Meu DVD desse filme veio da Cinemateca
Brasileira, que hoje enfrenta um criminoso bloqueio de suas atividades,
essenciais à memória do nosso cinema, por parte de um governo que destrói tudo,
da educação à Amazônia, das relações internacionais à saúde do seu povo e, de
forma sistemática, a cultura.
“A Hora da Estrela”, filme de Suzana
Amaral, recentemente falecida, com base em crônica de Clarice Lispector, aborda
com grande sensibilidade a vida de uma brasileira que quase não existe, não tem
qualquer importância para outros, não consegue manter um emprego muito simples
e mal remunerado. Vive subnutrida e
maltratada. Sem amor. É um retrato maravilhoso da realidade dos que
estão na base da pirâmide, vivendo de teimosos.
Essa não-cidadã é vivida com maestria por Marcélia Cartaxo, ao lado de
um belo elenco que tem José Dumont, Fernanda Montenegro, Tamara Taxman e
Umberto Magnani. Deu margem à realização
de uma obra fundamental, cruel e única.
O DVD, da Versátil, faz parte da coleção Folha “Grandes Livros no
Cinema”.
Também revi o documentário “O Sal da
Terra, Uma Viagem com Sebastião Salgado”, de Wim Wenders e Juliano Ribeiro
Salgado, filho do retratado.
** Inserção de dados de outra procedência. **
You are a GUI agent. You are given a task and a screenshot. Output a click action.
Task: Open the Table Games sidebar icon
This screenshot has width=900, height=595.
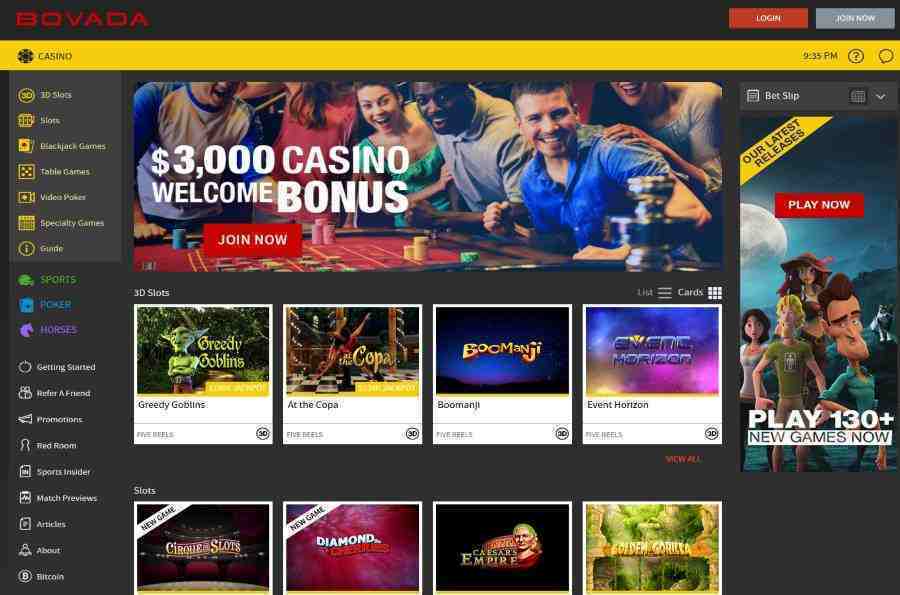point(26,172)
O filme é
um mergulho na figura humana e na obra excepcional do fotógrafo Sebastião
Salgado e traz profundas reflexões sobre questões sociais pungentes, o meio
ambiente, a nossa existência no planeta e a esperança de ainda encontrarmos
soluções para o nosso mundo. Um belo
trabalho, de 2014, lançado em DVD pelo selo SESC.
Aproveitei, ainda, a programação de
documentários da TV Cultura, aos sábados, para ver “Guarnieri”, filme de 2017,
de Francisco Guarnieri, neto do grande autor e ator do teatro, do cinema e da
TV, Gianfrancesco Guarnieri, de “Eles Não Usam Black-Tie” e “Arena Conta
Zumbi”. O documentário mostra a ação
artística e política dele, sua relação com os filhos, netos e outros
familiares, em que se destacam a luta pela causa, artística, cultural e
política, de resistência à ditadura militar e as suas convicções socialistas.
Ainda na programação da TV Cultura, me
deleitei com “Adoniran – Meu Nome é João Rubinato”, de 2018, de Pedro
Serrano. A figura e a obra de Adoniran
Barbosa, sua enorme importância para a música e a cultura, paulista e
brasileira, se sobressaem de tal modo que não deixam margem a dúvida quanto ao
seu talento e genialidade. Na base do
samba e da brincadeira, ele vai exercendo a difícil arte de falar errado e nos
dizendo coisas como esta: “Pobre quando come galinha, ele está doente, ou a
galinha”, no papel de Charutinho. Ao
lembrar da saudosa maloca, nos remete ao drama social dos sem-teto. Está tudo lá, mas agora chega. Não posso ficar mais com vocês, senão perco o
trem das 11 para o Jaçanã e minha mãe não dorme enquanto eu não chegar. Tchau!